As my little blue Saturn streaked through the night on Interstate 80 about a week ago, my mind wandered, as it tends to do.  The drive from Des Moines to the Chicago suburbs is a long one, and between bouts of NPR and Top 40 music, I thought about a few things.  I was heading home for Christmas, and looking forward to it, but also looking ahead another week to the start of the new year.  I always say that I'm not a big fan of making resolutions, but then go ahead and make a bunch of them anyway.  It's time to face the facts and accept that I'm pretty much going to make resolutions each year.

But this year (as I described in my previous post) I was struggling to nail down resolutions for the multiple different categories that I wanted to improve or make changes in.  How many resolutions can one person make in a year?  And if there are a large quantity of them, what are the odds that any of them will come to fruition?  Well, somewhere along the way, while frozen cornfields slumbered outside my car windows, the solution came to me.

My resolution this year: Be Greg.

I confess, this is another stolen idea from Gretchen Rubin and her Happiness Project.  I read her book last year, thought at the time that it was okay, but have come to realize that I vastly underrated it, and that there's a lot in there that I would do well to think about.  The first personal commandment of Ms. Rubin's Happiness Project is simply "Be Gretchen," and I have decided to commandeer it for my own.  There are many subsets of this concept that I intend to explore throughout the year, but through it all, I intend to Be Greg.

So that's all well and good, but what the heck does it mean?  In a literal sense, I have achieved this goal simply by existing.  I am Greg, therefore I met my goal and can lounge around on the couch the rest of the year, right?  While that is okay, to a certain extent, my take on it is a bit different.  To me, it is largely about prioritizing.  As Greg, I have certain things that I am interested in, various things that I want to achieve, but without putting this proper focus on me, it gets lost in uninspired evenings watching junk on TV or lazy afternoons mindlessly browsing the internet.  Of course, those things are part of being me, too, and aren't by any means disallowed now.  But they shouldn't be such a part of me that they take precedence over what I think of as the "real" Greg, cooking, exploring and just doing.
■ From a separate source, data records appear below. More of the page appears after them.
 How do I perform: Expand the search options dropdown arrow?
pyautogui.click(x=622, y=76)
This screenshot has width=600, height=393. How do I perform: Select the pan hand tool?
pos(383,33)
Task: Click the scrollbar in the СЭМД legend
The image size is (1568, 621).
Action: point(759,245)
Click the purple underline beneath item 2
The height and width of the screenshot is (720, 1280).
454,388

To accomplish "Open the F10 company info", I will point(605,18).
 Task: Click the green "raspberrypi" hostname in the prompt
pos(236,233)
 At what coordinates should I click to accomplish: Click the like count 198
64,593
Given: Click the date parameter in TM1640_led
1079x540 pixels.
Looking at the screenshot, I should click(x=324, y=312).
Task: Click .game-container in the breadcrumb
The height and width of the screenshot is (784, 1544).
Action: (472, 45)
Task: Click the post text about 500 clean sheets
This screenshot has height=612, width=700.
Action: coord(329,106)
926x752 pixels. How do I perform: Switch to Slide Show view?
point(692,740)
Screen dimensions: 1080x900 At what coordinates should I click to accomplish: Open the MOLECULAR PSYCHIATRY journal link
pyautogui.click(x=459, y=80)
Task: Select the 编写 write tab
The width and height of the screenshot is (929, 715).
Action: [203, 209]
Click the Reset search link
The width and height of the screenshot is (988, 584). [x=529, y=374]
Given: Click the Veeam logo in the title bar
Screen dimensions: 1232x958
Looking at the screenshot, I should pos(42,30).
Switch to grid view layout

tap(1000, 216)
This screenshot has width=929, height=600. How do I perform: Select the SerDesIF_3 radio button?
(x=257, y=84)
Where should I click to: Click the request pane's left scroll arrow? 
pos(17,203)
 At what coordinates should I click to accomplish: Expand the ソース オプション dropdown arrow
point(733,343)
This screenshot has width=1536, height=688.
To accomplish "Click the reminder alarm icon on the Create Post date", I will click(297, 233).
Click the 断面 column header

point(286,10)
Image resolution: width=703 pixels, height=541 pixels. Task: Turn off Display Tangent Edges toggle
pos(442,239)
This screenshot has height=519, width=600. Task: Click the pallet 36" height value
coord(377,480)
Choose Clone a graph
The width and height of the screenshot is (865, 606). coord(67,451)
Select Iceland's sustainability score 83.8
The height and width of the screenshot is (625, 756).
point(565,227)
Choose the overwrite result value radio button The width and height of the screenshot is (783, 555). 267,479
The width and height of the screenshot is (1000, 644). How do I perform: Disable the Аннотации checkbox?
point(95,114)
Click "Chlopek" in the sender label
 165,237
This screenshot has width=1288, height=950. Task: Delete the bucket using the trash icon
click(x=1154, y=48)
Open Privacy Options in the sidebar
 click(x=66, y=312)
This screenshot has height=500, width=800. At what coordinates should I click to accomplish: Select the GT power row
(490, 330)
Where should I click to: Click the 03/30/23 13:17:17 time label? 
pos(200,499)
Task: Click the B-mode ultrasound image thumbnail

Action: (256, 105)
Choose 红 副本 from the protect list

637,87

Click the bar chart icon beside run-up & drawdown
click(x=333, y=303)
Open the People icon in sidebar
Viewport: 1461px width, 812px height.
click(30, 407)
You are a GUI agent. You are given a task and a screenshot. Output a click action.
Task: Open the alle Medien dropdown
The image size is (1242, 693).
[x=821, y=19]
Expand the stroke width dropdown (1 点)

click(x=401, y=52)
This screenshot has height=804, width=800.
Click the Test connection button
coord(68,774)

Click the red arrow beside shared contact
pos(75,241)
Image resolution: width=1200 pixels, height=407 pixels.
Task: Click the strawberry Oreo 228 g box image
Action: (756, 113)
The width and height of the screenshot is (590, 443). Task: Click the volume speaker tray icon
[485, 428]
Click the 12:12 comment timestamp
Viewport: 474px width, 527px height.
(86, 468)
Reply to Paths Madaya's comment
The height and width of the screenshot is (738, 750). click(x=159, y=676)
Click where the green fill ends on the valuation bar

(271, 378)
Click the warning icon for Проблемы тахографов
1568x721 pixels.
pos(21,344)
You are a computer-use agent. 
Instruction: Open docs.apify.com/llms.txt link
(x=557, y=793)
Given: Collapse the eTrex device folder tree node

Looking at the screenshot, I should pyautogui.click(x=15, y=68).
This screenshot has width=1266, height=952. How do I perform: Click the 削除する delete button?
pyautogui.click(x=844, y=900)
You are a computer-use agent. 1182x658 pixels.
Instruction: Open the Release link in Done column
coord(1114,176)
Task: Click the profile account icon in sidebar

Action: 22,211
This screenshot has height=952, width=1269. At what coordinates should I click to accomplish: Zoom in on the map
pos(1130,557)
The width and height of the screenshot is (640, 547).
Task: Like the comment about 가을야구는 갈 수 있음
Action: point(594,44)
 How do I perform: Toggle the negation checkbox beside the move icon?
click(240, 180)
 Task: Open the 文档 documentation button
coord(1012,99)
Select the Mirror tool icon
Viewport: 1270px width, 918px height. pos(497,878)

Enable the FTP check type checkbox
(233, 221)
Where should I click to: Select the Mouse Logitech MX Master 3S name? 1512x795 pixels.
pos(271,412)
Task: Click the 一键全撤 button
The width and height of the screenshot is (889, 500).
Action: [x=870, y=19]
It's an interesting balance, working on actually being yourself.  On the one hand, this whole mindset allows you to accept who you are, realizing your limitations and being okay with them.  But at the same time, another part of it is about making the most of your potential, pushing yourself to be the better you.  It's kind of like the Army's old motto: Be All You Can Be.  If there are some things I simply can't be, that's alright, but for the things I can, I want to make the most of them.  This may be tough to conceptualize without a concrete example, but I don't want to give away any of the ones I've thought of just yet.  For the moment, you'll have to be patient, at least a little bit.

Each month, I intend to explore one aspect of being Greg, setting out concrete goals and making changes to get myself closer to the me I want to be.  In the end, it's not that different from a regular resolution (or set of them), but I have this overriding concept to guide it all.  I've already selected an aspect of me-ness for January, and begun to take action on it, but I probably won't get around to writing about it 'til later this week. For now, I'm just going to be me.